[[ SUPPLIED PASSAGE, beginning ]]

Monday, December 2, 2013

Push back against the Chinese, but not too hard


Photo by Ross Steinberg

     Given how important China is to our economy, and what a pivotal role it will play in the global future, it's alarming how little Americans know about the most populous nation on earth. I would bet that not one in 100 could name its new premiere (Li Keqiang, and no, I didn't know either) and few grasp either the hostility that many Chinese feel toward the United States, or understand where their animosity came from. 

     Man-in-the-street interviews are usually the lowest rung of journalistic tedium. Tapping regular folk on the shoulder, collecting their unexceptional opinions about passing issues — “Why yes, it is cold.” “No, I prefer the fat Elvis stamp.”
     But one particular temperature-taking sticks in my mind and haunts me, more than a dozen years after I read them: the man-in-the-street chats with Chinese citizens after an American surveillance plane and a Chinese fighter plane collided April 1, 2001.
     The U.S. plane, an EP-3E Aries II, was a prop-driven mule — it looks like a passenger plane from the 1950s — plodding along at 207 mph when a Chinese J-8 fighter began buzzing it. The jet clipped one of the EP-3E’s four propellers. The Chinese jet broke in half and crashed; the U.S. spy plane was able to land on the Chinese island of Hainan.
     If anyone should have been indignant, it was the Americans. Our plane was operating in inter
national waters. The Chinese pilot caused the accident. But interviews with the Chinese revealed seething belligerence.

[[ SUPPLIED PASSAGE, end ]]

TASKS:
A) Reproduce the column on China word for word from "Man-in-the-street interviews are" to "April 1, 2001.".
B) Keep writing the column on China and the 2001 plane collision, picking up after its final sentence.

[[ STORED DATA, beginning ]]

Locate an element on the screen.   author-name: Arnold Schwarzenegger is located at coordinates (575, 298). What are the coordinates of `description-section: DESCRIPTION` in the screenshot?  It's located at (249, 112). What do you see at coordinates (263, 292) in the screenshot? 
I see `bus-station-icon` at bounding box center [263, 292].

[[ STORED DATA, end ]]

ANSWERS TO THE PROBLEMS:
A)
Man-in-the-street interviews are usually the lowest rung of journalistic tedium. Tapping regular folk on the shoulder, collecting their unexceptional opinions about passing issues — “Why yes, it is cold.” “No, I prefer the fat Elvis stamp.”
     But one particular temperature-taking sticks in my mind and haunts me, more than a dozen years after I read them: the man-in-the-street chats with Chinese citizens after an American surveillance plane and a Chinese fighter plane collided April 1, 2001.

B)
     "The United States thinks it can do anything it wants to us," a delivery man surnamed Wu told The New York Times. "Saying you're sorry isn't good enough. Americans need to know we aren't afraid of their bullying." They were hopping mad.
     As the two governments maneuvered to end the crisis — the crew of 24 ended up being held 11 days — the Chinese government seemed as worried about placating the intense nationalism of its public as they were about the Americans. A swath of the Chinese citizens viewed the incident, in which their pilot was killed, as the latest in a series of national humiliations going back to the Opium Wars that had to be avenged.
     "The battle is not over," Chinese officials reassured their public, which felt the U.S. was being let off the hook for its aggression.
     The episode gave me a sinking feeling that China won't be content forever churning out khaki pants and raking in our money. Once China's on top of the world, they're going to want to do something with it. Nobody ever bought a bike they didn't ride.
     The Hainan incident was eclipsed five months later by 9/11, an event greeted with glee in some quarters of China. But that feeling of aggrievement has not gone away, as evidenced by the latest Sino-U.S. faceoff.
     The issue is a block of airspace in the East China Sea, which the Chinese two weeks ago announced is now an "Air Defense Identification Zone" that could not be entered by aircraft from other countries without receiving their permission first.
     On Friday, a pair of American surveillance planes, accompanied by 10 Japanese aircraft, flew into the zone to see what would happen. What happened is the Chinese scrambled their fighter jets, and suddenly the world feels like a more dangerous place.
     The specifics are trivial; two uninhabited flyspeck islands that Japan controls but the Chinese say rightfully belong to them.
     Still, this is a high-stakes balancing act. If we back down and let China make whatever claims it wants, then we are living in China's world, and we will not like that world. If we press them too hard, however, we'll be fighting with China, and that would be bad.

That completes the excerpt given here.